On Jul 8, 2013, at 1:58 PM, David Beazley wrote:
> Hard to say. The new approach wouldn't be using 'import' to load parsing data however. As such, it could be encoded in a different format such as JSON. Maybe it's safer than what's done now.


This sounds like a bad security hole.

On a multiuser system, if I know that user X with grammar Y located at position Z (assuming those are the three factors that go into making the unique name), then I can use the same algorithm to determine what the filename will be. Let's suppose it's $PARSETAB.

I then write a file to $PARSETAB and make it unreadable. This prevents user X from running the program.
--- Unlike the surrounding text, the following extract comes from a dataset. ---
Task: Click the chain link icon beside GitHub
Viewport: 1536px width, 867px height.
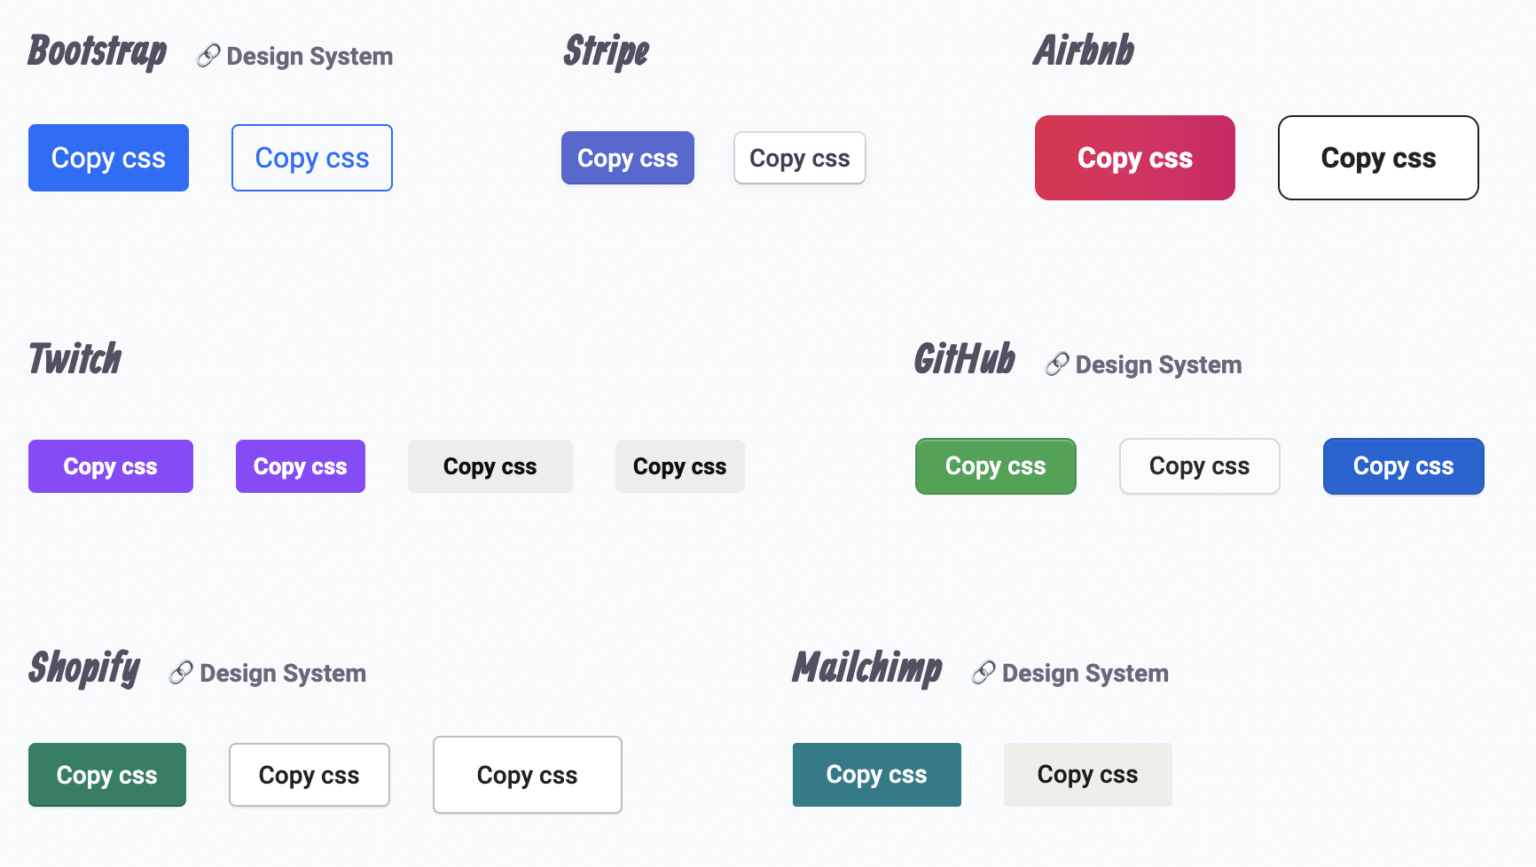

Or, taking Alex's code as an example implementation:

if os.path.exists(cache_file):
with open(cache_file) as f:
data = json.load(f)
if self.data_is_valid(g, data):
table = LRTable.from_cache(g, data)
if table is None:
table = LRTable.from_grammar(g)
with open(cache_file, "w") as f:
json.dump(self.serialize_table(table), f)


I make $PARSETAB be readable, hooked to a named pipe. When someone starts to read from the pipe, I have the writer process rename $PARSETAB to $PARSETAB.old then make a symbolic link from $PARSETAB to an arbitrary file in X's account. The process feeding the named pipe then returns an invalid table, so as to trigger the cache write. Remember, the cache write occurs in a process owned by X.

The cache write occurs, saving to $PARSETAB, but because of the symlink the write actually goes to some other file of X's, of my choosing.



Even more fun, I can use make that file be a readable file, but with a different grammar than what's expected. Imagine a command-oriented language:

open "filename"
list 10-30
quit

which also has a command:

unlink "filename"


I, being who I am, might provide an alternate parsetab grammar which maps the "open" token to the unlink rule. Now when X's program reads the Y command to "open" it actually deletes the file.

Even if there's nothing so obviously security prone as that in the grammar, it's still plenty easy for me to introduce an alternate parser definition which can mess things up for X, like swapping "+" and "-".


In short, I don't see any way to get what you want with /tmp and still be secure in a multi-user system with possible malicious users. Your safer bet is to default to a $HOME/.ply-cache directory.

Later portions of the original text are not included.